### SUPPLIED INFORMATION ###

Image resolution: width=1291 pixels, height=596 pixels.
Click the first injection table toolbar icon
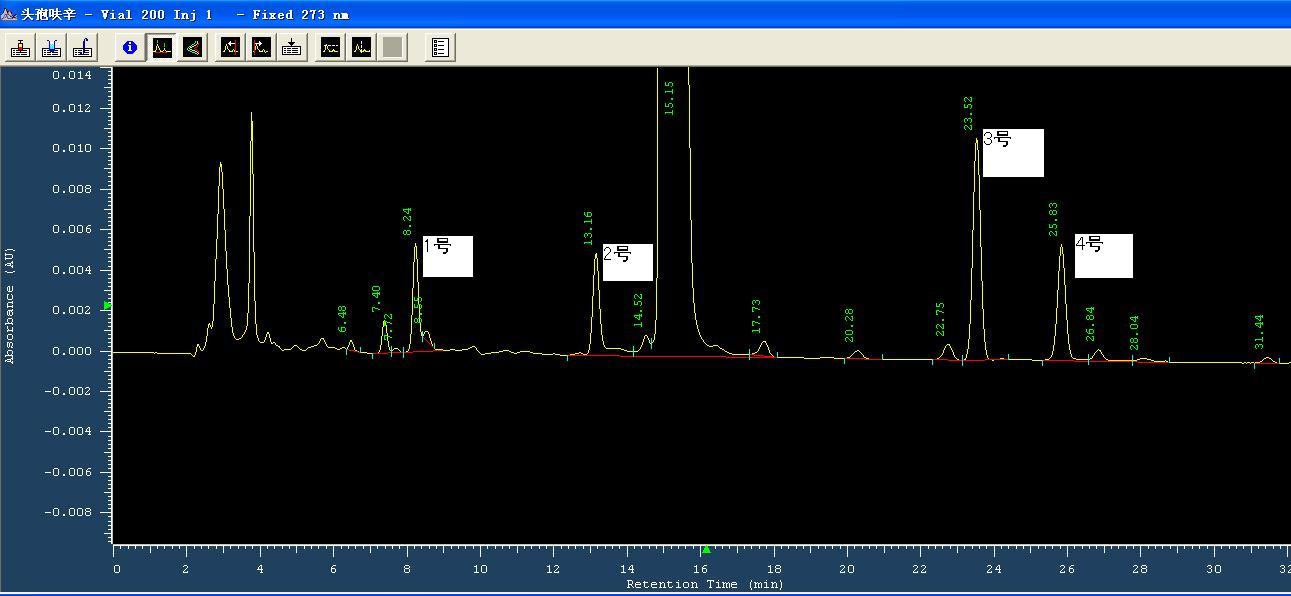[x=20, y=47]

###
### SUPPLIED INFORMATION ###

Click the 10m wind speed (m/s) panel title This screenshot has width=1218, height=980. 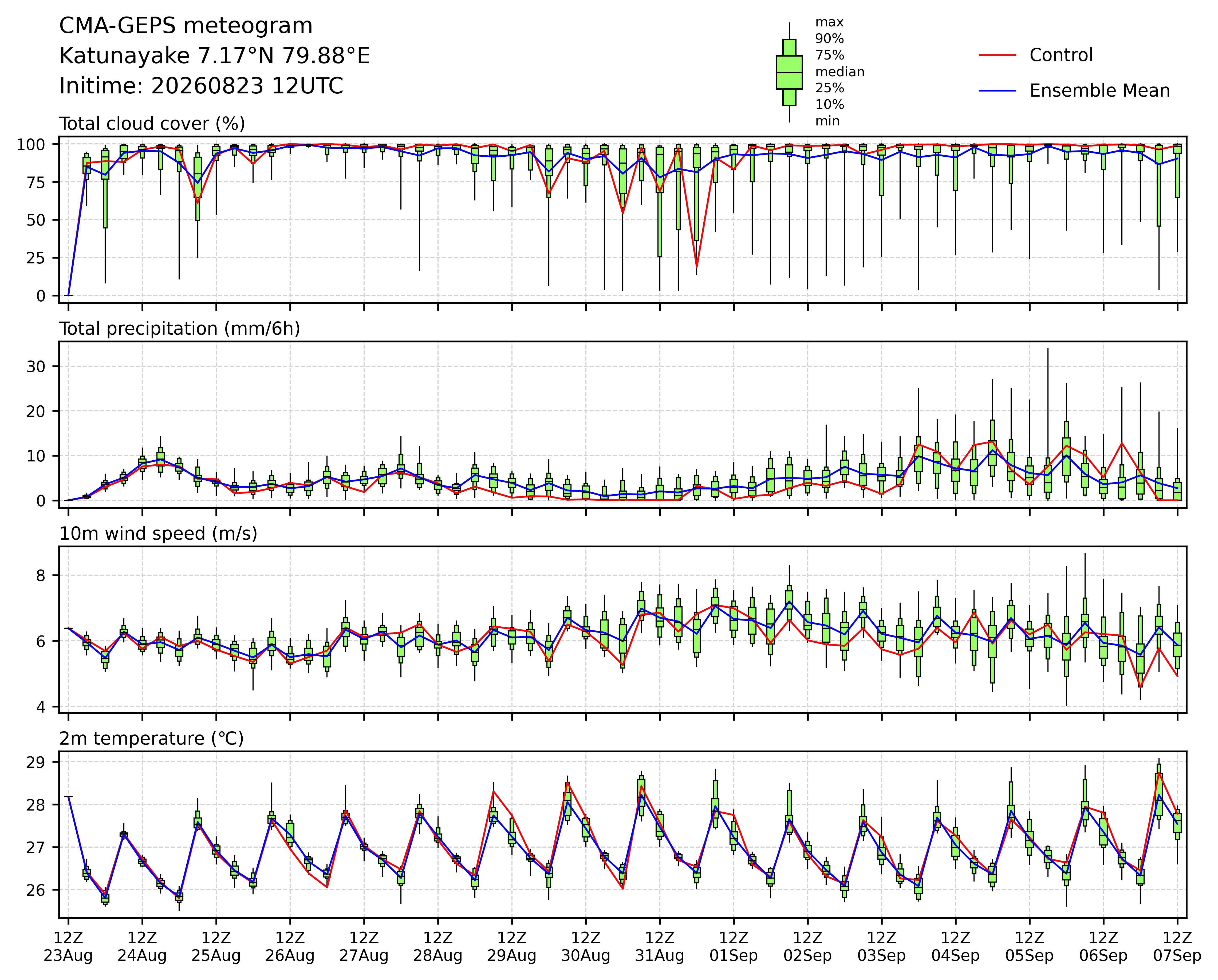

###
### SUPPLIED INFORMATION ###

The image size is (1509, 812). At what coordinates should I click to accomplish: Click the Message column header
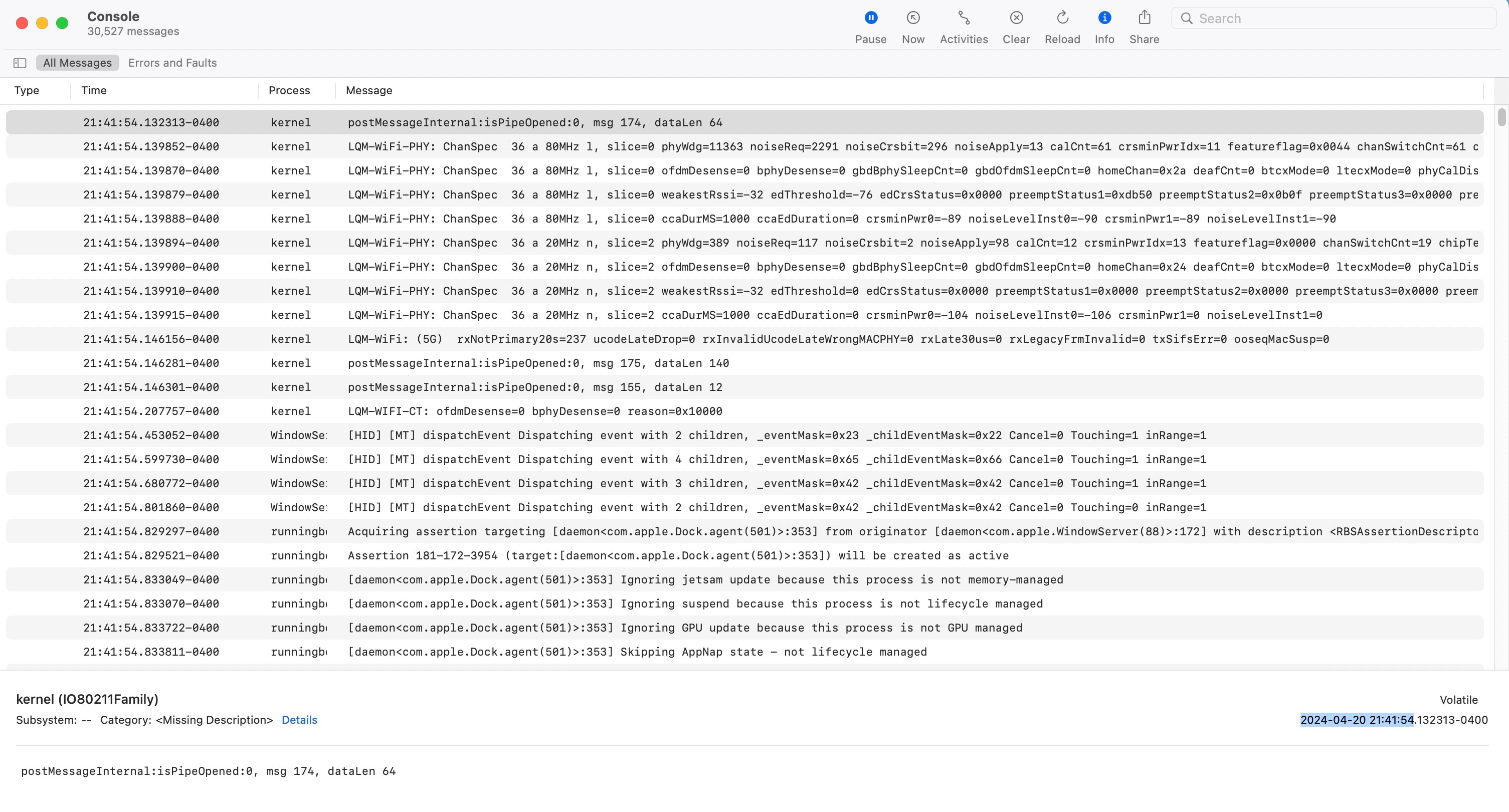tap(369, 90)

###

_TASK PROMPT:_ Shift every coordinate in the answers by -135, then reproduce the material between the lines holding "The image size" and "tap(369, 90)", inclusive, requests included. Leave the pictures out of the answer.

_CORRECT RESULT:_
The image size is (1509, 812). At what coordinates should I click to accomplish: Click the Message column header
tap(234, -45)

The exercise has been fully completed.